To indulge that passion, FGL allows flex-time to give its associates time to get out on the links, the ice or the court to play their favourite sports. It’s one of the tactics that Medline says produced “best-in-class” employee retention numbers at the now-defunct Forzani Group, which have remained constant since the acquisition. “I expected bigger turnover, but it didn’t occur,” Medline says. “I think one reason is the level of respect we showed for the company culture, history and people, and because they realized we have a passion for sports.”
Low turnover rates can also be attributed to good internal communication, particularly as brands were being consolidated and changes were made at the senior management level. Medline worked tirelessly, travelling to stores and meeting with staff at head office to stress that he had no intention of gutting FGL’s unique culture. “I said, ‘We’re going to have new strategies and tactics, but we respect your strengths and talents and that’s why we purchased this company,’” Medline recalls. “I think that resonated, but nobody believes anything until you do it.”

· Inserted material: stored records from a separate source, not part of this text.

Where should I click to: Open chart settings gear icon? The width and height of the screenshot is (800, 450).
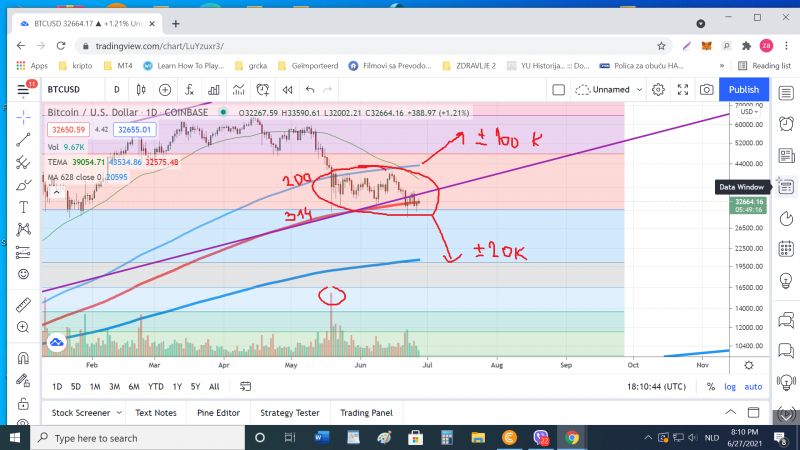[x=658, y=90]
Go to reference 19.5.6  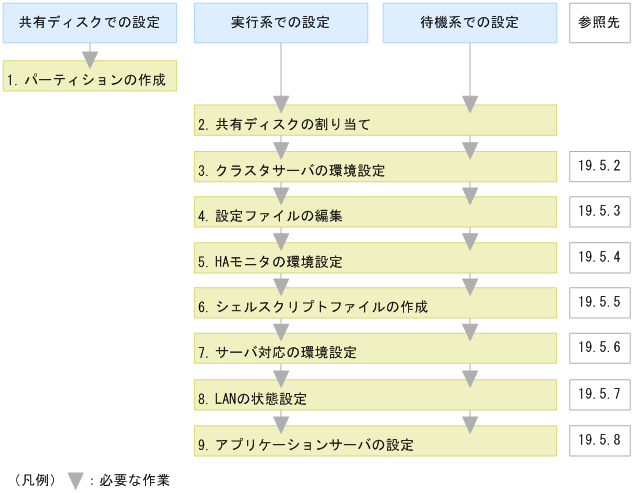coord(599,347)
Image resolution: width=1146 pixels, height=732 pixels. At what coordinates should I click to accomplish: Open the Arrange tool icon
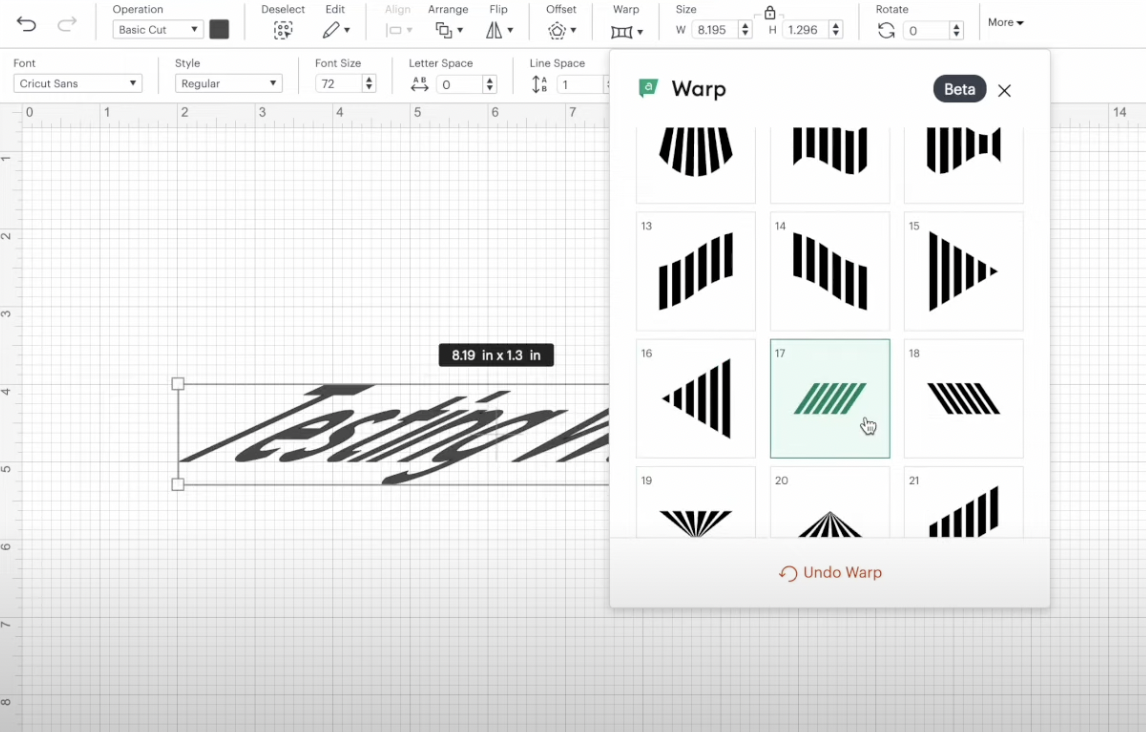click(443, 29)
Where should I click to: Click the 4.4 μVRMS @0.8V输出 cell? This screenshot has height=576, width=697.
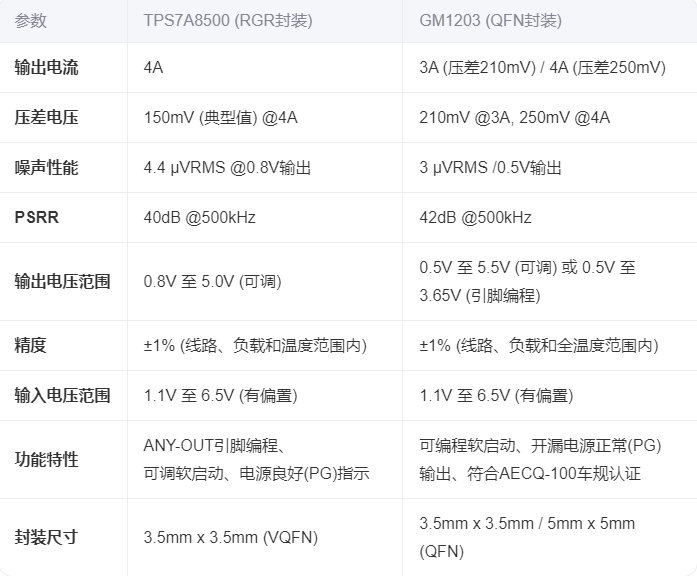[227, 168]
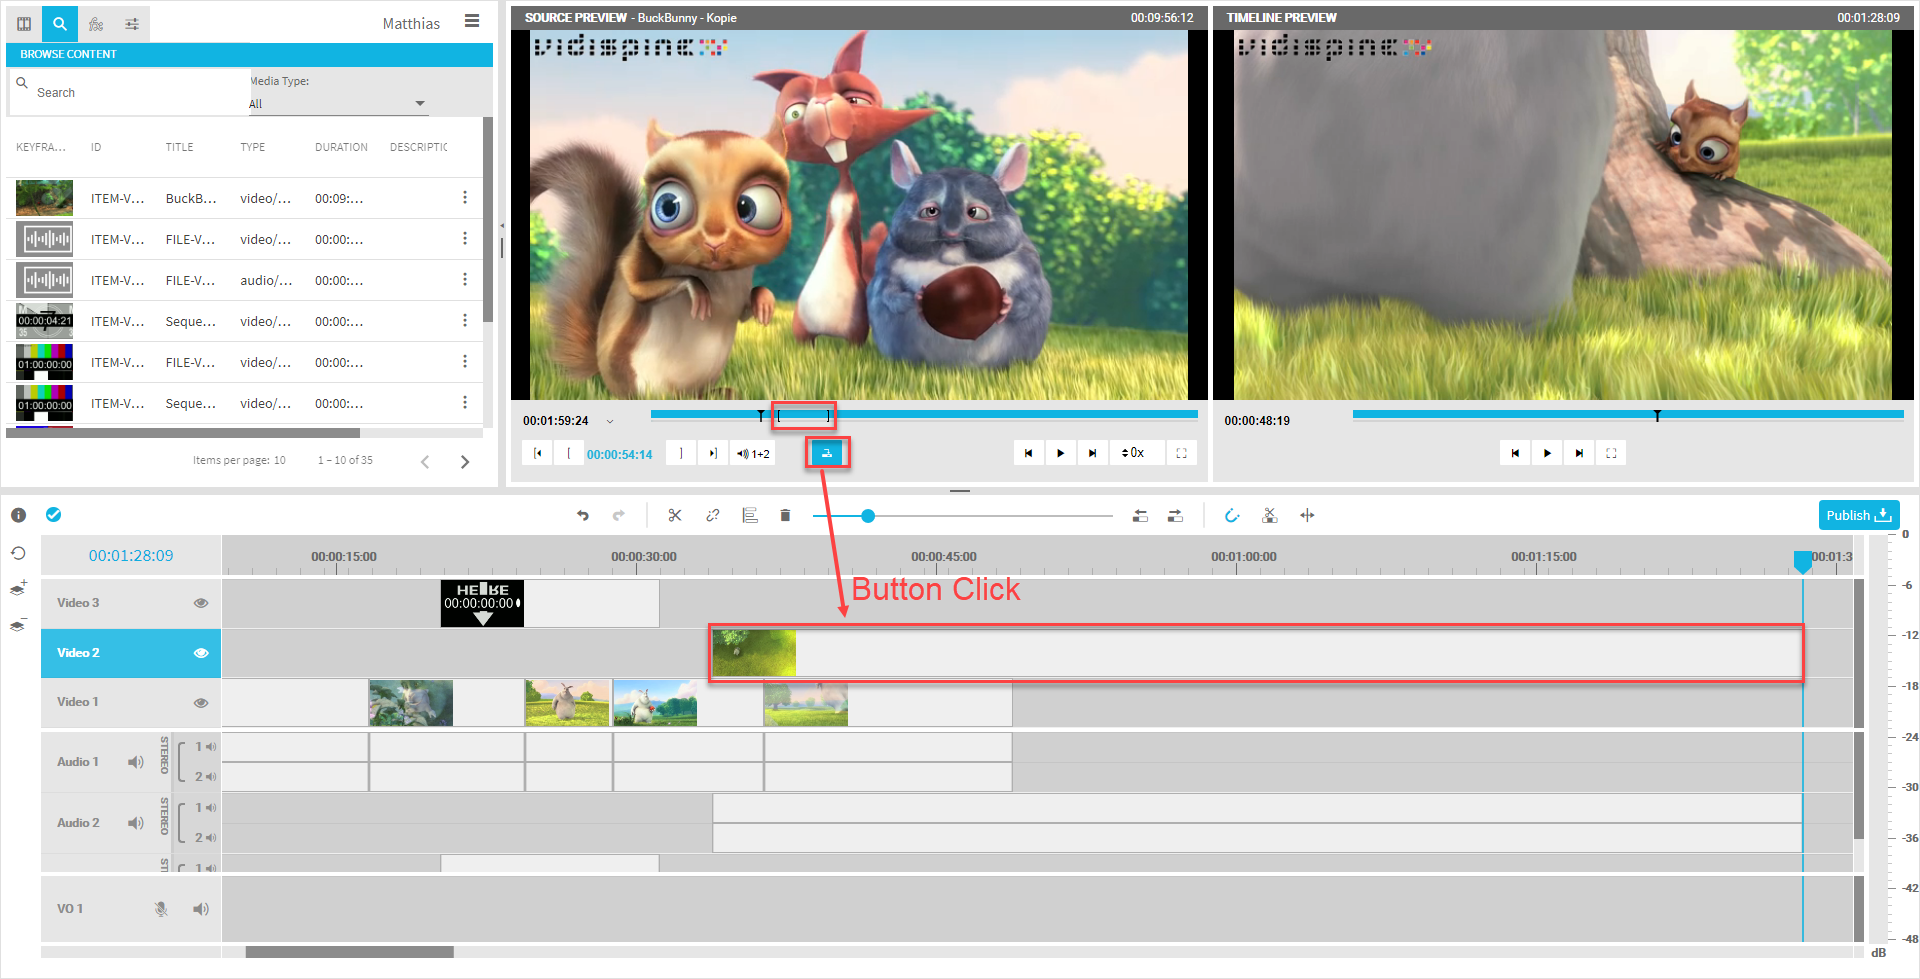The width and height of the screenshot is (1920, 979).
Task: Mute the Audio 1 track
Action: coord(135,762)
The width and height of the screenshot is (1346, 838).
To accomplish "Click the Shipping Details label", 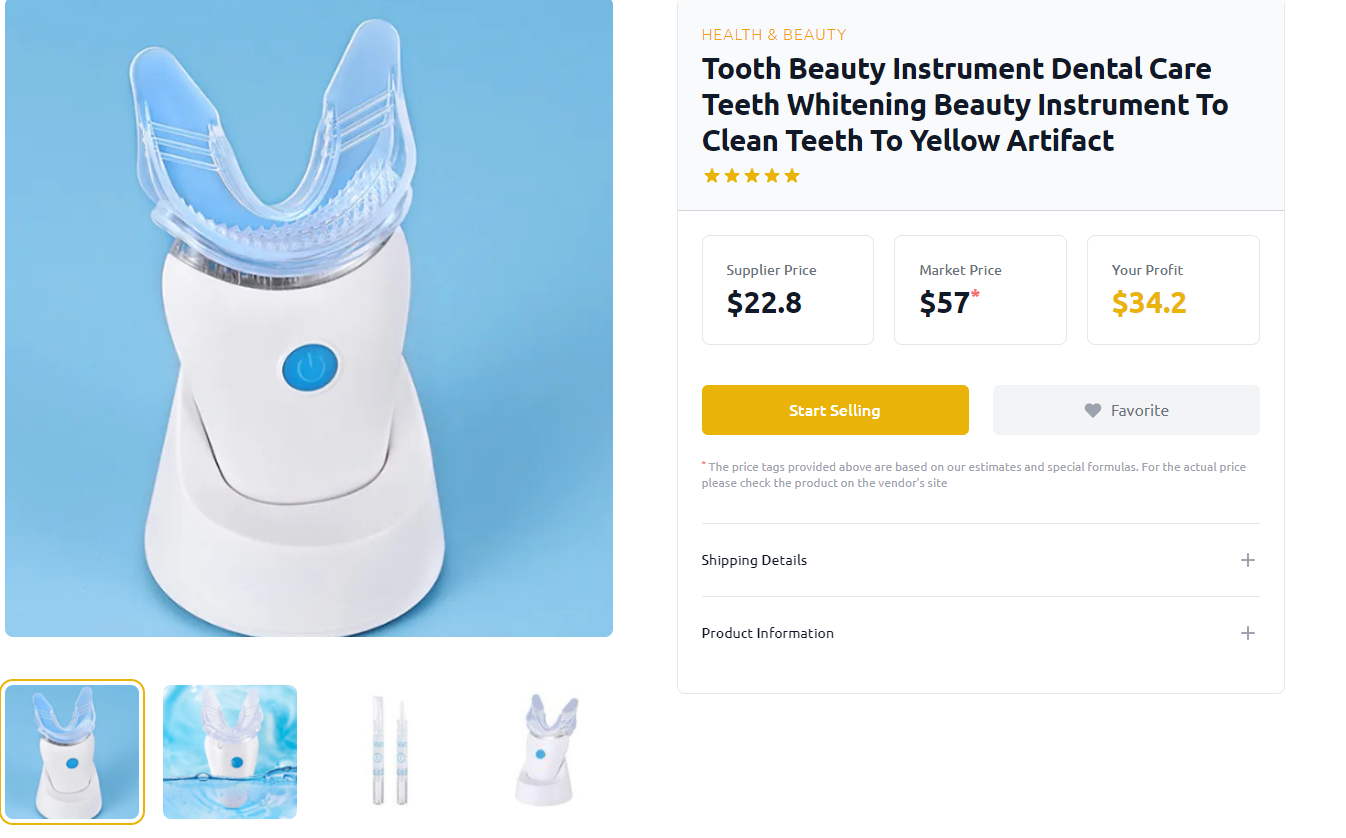I will 754,560.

Another immediate step he took: reimagining FGL’s digital strategy, both in-store and online, and embracing exciting new technologies. At that point in the conversation Medline pauses and points to a towering, empty wall in the east-end Toronto store we’re touring: he thinks it would be the perfect showcase for a massive digital screen. “You can’t have a digital connection outside the store that’s different inside the store,” he insists. “We’re going to use our stores as laboratories to see what customers like and what our vendors can do.” Targeted advertising, athlete sponsorships and social media are key pillars of his renewed digital marketing strategy, as well as patience to give these marketing tactics enough time to deliver returns.
The chain’s new “Your better starts here” tagline took months of research to perfect and deploy, for example, but Medline feels it’s already delivering the authenticity-reinforcing attention it was intended to garner. Signing Pittsburgh Penguins perennial all-star Sidney Crosby and Canadian-born Blue Jays third baseman Brett Lawrie as top pitchmen doesn’t hurt, either. “We have to engage people who are participating in sports, then equip them to do that,” Medline explains. “‘Your better starts here’ is all about the customer doing the activity and improving themselves physically and mentally.”
Finding ways to help them play better or exercise more effectively extends to social media channels such as Twitter and Facebook, as well. FGL has seen its number of friends grow on the latter to more than 700,000 from just 70,000 a year before, thanks to a focus on engaging online audiences and potential customers with exciting information and sports-related thought leadership. “It’s about interacting with customers in a more modern, but at the same time a more old-fashioned, way,” Medline says. “It’s about building up relationships one person at a time.”
If Medline still worries about the possibility of another retailer from the U.S. arriving to challenge his company’s supremacy, his game face doesn’t show it. “If you do a great job and you have that emotional connection with the customer and you’re putting up exciting stores, you don’t have to worry as much about competitors,” he stresses. “Competition makes you better, and I use the spectre of competition to drive us to greater heights.”
And with that, he leaves the store with as little fanfare as when he arrived.